Text to read ::

Argued April 24, 2008.
decided June 3, 2008.
APPEAL, by permission of a Justice of the Appellate Division of the Supreme Court in the First Judicial Department, from an order of that Court, entered August 9, 2007. The Appellate Division, with two Justices dissenting, affirmed a judgment of the Supreme Court, New York County (Ronald A. Zweibel, J., at suppression hearing; Renee A. White, J., at lineup application, jury trial and sentence), which had convicted defendant, upon a jury verdict, of murder in the second degree and criminal possession of a weapon in the third degree.
People v Johnson, 43 AD3d 288, reversed.
Center for Appellate Litigation, New York City ( Laura Burde and Robert S. Dean of counsel), for appellant.
Robert M. Morgenthau, District Attorney, New York City ( Susan Gliner and Mark Dwyer of counsel), for respondent.
Mayer Brown, LLP, New York City ( Andrew H. Schapiro of counsel), Barry C. Scheck, Peter J. Neufeld, David Loftis and Ezekiel R. Edwards for Innocence Project, amicus curiae.
Lorca Morello, New York City, Steven Banks, Richard Willstatter, White Plains, and Alfred O'Connor, Albany, for Legal Aid Society and others, amici curiae.
Before: Chief Judge KAYE and Judges CIPARICK, GRAFFEO, READ, SMITH, PIGOTT and JONES concur in memorandum.
OPINION OF THE COURT
The order of the Appellate Division should be reversed and the case remitted to that Court for further proceedings in accordance with this memorandum.
Late in the afternoon of July 2, 1998, on the corner of 102nd Street and First Avenue in New York City, defendant Fatin Johnson and his older brother Amir got into a heated argument over money that defendant claimed Amir owed him. Amir advanced toward defendant, who threw down the bicycle that he had been straddling, and drew a revolver from his waistband. At the sight of the gun. Amir started to run east in the direction of FDR Drive. Defendant gave chase a little way and then fired a single shot, which hit Amir in the back at a distance of about 30 feet. The bullet pierced Amir's left lung and heart. As he slid to the ground, fatally wounded, Amir heaved a knife in defendant's direction, which landed harmlessly on the sidewalk. After discharging his weapon, defendant strode back to his bicycle, hopped on and rode off.

Data entries ::
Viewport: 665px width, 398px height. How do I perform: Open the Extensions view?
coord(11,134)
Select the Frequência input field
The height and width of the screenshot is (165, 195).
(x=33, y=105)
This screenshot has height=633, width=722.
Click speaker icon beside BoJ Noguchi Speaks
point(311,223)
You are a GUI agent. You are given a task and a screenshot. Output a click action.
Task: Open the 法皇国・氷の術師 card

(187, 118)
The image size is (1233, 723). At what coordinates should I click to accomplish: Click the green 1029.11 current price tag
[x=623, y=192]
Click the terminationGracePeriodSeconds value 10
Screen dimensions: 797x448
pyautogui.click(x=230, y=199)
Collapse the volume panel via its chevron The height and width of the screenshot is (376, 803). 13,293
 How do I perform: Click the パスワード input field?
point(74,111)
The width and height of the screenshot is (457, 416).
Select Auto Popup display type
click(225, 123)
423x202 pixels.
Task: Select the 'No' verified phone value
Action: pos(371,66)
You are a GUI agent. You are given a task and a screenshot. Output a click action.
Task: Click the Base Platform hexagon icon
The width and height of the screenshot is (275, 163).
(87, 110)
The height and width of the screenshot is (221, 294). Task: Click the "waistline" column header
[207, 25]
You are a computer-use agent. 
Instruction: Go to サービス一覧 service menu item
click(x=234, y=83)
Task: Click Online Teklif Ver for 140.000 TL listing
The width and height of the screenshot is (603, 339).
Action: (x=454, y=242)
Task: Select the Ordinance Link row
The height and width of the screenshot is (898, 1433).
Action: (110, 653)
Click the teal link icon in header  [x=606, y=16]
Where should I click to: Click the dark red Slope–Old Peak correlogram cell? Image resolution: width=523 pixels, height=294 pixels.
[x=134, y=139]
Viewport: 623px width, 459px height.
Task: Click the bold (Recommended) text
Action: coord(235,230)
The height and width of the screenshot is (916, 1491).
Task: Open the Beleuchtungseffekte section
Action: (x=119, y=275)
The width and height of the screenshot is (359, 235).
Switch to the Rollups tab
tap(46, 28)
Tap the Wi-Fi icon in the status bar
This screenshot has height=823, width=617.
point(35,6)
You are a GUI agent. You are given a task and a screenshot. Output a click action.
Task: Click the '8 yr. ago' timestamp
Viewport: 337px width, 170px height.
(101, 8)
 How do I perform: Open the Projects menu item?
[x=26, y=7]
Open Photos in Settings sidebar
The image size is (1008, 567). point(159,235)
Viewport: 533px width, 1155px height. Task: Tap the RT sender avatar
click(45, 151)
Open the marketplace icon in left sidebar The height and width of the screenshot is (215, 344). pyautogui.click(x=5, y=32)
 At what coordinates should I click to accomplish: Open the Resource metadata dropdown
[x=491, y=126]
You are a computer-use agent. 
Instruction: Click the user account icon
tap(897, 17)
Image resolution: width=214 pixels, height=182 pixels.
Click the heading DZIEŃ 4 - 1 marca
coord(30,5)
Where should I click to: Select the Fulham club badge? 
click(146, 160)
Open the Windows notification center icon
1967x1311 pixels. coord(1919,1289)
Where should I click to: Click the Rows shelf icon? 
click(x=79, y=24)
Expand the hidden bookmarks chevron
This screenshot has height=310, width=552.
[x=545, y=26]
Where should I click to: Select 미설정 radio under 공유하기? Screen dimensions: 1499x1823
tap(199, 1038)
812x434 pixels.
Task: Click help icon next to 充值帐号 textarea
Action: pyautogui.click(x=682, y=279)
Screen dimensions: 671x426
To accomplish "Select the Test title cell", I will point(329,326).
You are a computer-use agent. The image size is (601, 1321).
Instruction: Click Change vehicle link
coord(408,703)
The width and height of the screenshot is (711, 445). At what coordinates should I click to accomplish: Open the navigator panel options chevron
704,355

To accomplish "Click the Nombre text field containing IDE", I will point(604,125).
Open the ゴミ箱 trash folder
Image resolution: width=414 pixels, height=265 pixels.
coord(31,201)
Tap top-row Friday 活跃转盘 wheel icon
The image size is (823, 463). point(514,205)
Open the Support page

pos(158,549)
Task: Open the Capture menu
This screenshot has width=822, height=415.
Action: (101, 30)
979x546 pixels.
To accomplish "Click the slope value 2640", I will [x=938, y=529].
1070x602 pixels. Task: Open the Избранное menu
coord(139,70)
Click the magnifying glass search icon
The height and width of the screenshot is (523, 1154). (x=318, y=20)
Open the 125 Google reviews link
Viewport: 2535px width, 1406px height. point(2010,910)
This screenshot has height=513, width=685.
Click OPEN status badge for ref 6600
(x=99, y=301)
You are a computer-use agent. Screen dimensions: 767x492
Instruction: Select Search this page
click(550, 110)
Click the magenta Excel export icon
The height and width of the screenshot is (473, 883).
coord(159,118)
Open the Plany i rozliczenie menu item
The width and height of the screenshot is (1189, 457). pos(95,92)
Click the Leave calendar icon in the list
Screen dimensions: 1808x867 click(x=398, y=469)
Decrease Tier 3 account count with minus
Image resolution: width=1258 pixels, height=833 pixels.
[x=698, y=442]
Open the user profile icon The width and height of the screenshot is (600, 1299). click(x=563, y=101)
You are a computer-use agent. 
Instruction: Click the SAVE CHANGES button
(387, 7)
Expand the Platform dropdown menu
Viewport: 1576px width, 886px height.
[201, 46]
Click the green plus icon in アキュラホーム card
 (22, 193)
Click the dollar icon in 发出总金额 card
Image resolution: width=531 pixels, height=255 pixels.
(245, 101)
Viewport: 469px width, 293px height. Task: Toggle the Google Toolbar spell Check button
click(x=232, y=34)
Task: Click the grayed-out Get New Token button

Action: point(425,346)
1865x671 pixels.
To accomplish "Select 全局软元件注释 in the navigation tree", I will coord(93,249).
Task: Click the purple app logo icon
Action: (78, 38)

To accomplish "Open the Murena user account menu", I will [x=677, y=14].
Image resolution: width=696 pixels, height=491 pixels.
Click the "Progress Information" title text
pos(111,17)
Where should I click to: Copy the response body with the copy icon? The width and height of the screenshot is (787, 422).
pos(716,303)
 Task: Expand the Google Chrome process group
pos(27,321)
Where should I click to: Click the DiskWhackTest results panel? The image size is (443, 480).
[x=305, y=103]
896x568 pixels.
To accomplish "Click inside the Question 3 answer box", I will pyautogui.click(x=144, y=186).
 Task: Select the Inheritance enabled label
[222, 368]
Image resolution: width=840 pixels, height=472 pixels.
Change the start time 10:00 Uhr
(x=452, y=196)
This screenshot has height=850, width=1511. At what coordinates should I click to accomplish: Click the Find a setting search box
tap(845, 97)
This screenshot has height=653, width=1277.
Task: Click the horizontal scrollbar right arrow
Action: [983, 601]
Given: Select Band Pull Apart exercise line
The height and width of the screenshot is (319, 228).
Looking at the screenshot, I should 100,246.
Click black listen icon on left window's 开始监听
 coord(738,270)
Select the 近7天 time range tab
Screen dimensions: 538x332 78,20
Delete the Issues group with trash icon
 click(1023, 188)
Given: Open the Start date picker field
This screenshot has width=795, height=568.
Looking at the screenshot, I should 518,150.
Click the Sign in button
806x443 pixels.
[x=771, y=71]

Exercise instructions ::
A - Rewrite the paragraph of the court opinion that begins "Late in the afternoon of July 2, 1998" as a short bulleted list that keeps its main facts.
B - In the court opinion, write out the passage from "decided June 3, 2008." to "counsel), for respondent.", changing "affirmed" to "upheld".

Exercise results ::
A -
- On July 2, 1998, late in the afternoon, defendant Fatin Johnson and his older brother Amir argued at 102nd Street and First Avenue in New York City over money defendant said Amir owed him.
- When Amir advanced, defendant threw down his bicycle and drew a revolver from his waistband.
- Amir ran east toward FDR Drive. Defendant chased him a short way and fired one shot, hitting him in the back from about 30 feet.
- The bullet pierced Amir's left lung and heart. As he fell, fatally wounded, he threw a knife toward defendant, which landed harmlessly on the sidewalk.
- Defendant walked back to his bicycle and rode off.

B -
decided June 3, 2008.
APPEAL, by permission of a Justice of the Appellate Division of the Supreme Court in the First Judicial Department, from an order of that Court, entered August 9, 2007. The Appellate Division, with two Justices dissenting, upheld a judgment of the Supreme Court, New York County (Ronald A. Zweibel, J., at suppression hearing; Renee A. White, J., at lineup application, jury trial and sentence), which had convicted defendant, upon a jury verdict, of murder in the second degree and criminal possession of a weapon in the third degree.
People v Johnson, 43 AD3d 288, reversed.
Center for Appellate Litigation, New York City ( Laura Burde and Robert S. Dean of counsel), for appellant.
Robert M. Morgenthau, District Attorney, New York City ( Susan Gliner and Mark Dwyer of counsel), for respondent.